── Texto fornecido

Guarda boas memórias de Agustina Bessa Luís. Onde a conheceu e que papel teve na criação da Alma Azul?

A Agustina Bessa-Luís foi uma iluminação que surgiu na minha vida quando estava a curar as feridas da perda da Editora A Mar Arte. Pode parecer excessivo, mas não é. Depois do fracasso e do desalento da perda de uma editora em que tinha apostado tudo o que tinha e sabia (dinheiro e todo o meu tempo) preparava-me para a normalização de uma vida confortável; com o paraíso sempre aberto quando entrasse numa Livraria ou na Biblioteca.

Conhecer a Agustina Bessa-Luís foi a consciência plena do que é um autor. Ela não se limitou a escrever romances, biografias, contos ou crónicas. Para ela escrever foi um acto contínuo, um prazer, um trabalho, uma missão. Creio que um grande escritor deve ter a consciência clara da sua função, como tiveram, por exemplo, Herberto Helder e Agustina.

────
── Dados guardados

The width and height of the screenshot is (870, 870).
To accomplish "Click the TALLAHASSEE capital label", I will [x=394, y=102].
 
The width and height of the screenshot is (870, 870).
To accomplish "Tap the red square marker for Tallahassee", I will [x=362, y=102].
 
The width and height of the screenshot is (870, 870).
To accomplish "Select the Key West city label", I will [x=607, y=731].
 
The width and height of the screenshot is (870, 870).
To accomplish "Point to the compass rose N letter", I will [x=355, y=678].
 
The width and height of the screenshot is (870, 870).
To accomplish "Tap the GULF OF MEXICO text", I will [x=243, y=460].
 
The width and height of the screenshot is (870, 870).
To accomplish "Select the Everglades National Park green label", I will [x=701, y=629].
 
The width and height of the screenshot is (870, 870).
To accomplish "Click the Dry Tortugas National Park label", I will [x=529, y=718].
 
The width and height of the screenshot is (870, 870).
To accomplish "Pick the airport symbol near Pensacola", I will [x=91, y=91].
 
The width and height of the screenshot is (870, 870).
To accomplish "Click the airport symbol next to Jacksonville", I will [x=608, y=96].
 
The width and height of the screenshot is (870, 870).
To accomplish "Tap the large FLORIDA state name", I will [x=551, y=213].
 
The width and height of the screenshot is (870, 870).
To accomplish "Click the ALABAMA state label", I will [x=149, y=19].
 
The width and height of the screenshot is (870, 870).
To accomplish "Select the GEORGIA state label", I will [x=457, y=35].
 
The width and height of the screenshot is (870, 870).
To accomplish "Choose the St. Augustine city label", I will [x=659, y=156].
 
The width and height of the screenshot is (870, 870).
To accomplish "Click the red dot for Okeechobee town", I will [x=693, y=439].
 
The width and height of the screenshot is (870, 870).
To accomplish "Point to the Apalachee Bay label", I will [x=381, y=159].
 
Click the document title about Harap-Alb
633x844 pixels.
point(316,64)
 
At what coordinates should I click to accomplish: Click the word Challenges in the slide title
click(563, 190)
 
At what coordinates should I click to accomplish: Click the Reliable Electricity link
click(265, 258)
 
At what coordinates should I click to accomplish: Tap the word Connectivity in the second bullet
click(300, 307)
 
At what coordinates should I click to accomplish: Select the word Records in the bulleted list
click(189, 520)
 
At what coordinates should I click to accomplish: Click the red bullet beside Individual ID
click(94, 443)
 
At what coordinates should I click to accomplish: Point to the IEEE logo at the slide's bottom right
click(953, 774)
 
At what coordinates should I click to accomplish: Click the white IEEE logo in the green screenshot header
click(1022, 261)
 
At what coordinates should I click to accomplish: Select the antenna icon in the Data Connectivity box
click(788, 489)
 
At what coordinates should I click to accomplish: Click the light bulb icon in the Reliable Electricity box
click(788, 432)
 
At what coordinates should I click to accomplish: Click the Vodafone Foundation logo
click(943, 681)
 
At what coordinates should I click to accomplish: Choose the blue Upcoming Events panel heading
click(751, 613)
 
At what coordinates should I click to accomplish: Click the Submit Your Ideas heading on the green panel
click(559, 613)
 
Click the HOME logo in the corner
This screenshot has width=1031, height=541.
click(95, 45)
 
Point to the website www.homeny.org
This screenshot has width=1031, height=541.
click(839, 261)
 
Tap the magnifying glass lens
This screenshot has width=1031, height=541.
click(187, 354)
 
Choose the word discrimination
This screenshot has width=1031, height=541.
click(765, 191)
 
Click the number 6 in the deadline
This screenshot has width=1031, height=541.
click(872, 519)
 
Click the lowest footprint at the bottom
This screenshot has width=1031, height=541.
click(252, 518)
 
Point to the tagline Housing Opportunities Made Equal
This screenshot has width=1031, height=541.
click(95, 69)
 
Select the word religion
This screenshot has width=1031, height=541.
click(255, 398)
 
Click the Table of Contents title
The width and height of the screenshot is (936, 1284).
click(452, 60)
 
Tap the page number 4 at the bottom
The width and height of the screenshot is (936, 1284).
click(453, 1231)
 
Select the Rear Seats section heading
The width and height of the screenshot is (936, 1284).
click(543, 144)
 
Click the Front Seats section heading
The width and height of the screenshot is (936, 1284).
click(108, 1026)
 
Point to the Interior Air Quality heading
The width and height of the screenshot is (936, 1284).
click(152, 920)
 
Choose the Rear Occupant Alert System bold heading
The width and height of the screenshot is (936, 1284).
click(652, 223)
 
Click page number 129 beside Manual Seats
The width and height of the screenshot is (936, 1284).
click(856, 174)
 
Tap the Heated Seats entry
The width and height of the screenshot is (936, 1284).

────

### Tarefa proposta A
Reescreva o trecho do texto sobre Agustina Bessa-Luís que começa em "Conhecer a Agustina" e termina em "Helder e Agustina.", substituindo "romances" por "poemas".
### Tarefa proposta B
Indique todos os géneros de escrita que, segundo o texto sobre Agustina Bessa-Luís, ela escreveu.
### Tarefa proposta C
Prossiga o texto sobre Agustina Bessa-Luís a partir da última frase apresentada.
As linhas são material separado do texto.

### Resposta do exercício A
Conhecer a Agustina Bessa-Luís foi a consciência plena do que é um autor. Ela não se limitou a escrever poemas, biografias, contos ou crónicas. Para ela escrever foi um acto contínuo, um prazer, um trabalho, uma missão. Creio que um grande escritor deve ter a consciência clara da sua função, como tiveram, por exemplo, Herberto Helder e Agustina.

### Resposta do exercício B
Romances, biografias, contos e crónicas.

### Resposta do exercício C
A Agustina Bessa-Luís que continuo a Ler (e devo confessar que ainda não li toda a sua obra que é, felizmente, muito extensa); é, para mim, muito mais que uma autora genial; é uma companheira de estrada; e é muito reconfortante e estimulante partilhar o universo da Agustina Bessa-Luís através da Leitura. Tê-la conhecido desencadeou o meu interesse pela sua Obra. E isso é que é importante; não o humor e a inteligência pessoal de Agustina, nesse dia 12 de Maio de 1999 que foi inesquecível, mas não tão importante como a sua Obra que me acompanha e acompanhará enquanto me dê prazer de aprender. É um privilégio contar com a companhia da Agustina na descoberta e no entendimento da diversidade do humano.


Conseguirá o livro sobreviver num mundo cada vez mais digitalizado?

O livro já teve muitos suportes. Tal como o conhecemos hoje não é assim tão antigo. A imprensa de Gutenberg veio tornar o livro mais democrático, mais acessível a um grande número de pessoas. O digital alargará provavelmente esse número.

Mas gostava de referir que o que ajudou a massificação do livro foi a literacia. A luta contra o analfabetismo; saber Ler é uma arma extraordinária contra a opressão e o obscurantismo. Pessoalmente, confio na Educação como suporte do ensino da Leitura. Mas atenção, Ler um texto (ou a realidade) é muito mais que ensinar a Ler e a Escrever. Daí a importância da Filosofia, e o seu ensino na Escola; que uma verdadeira cultura literária tem de defender com todos os meios ao seu alcance para que não desapareça do Ensino.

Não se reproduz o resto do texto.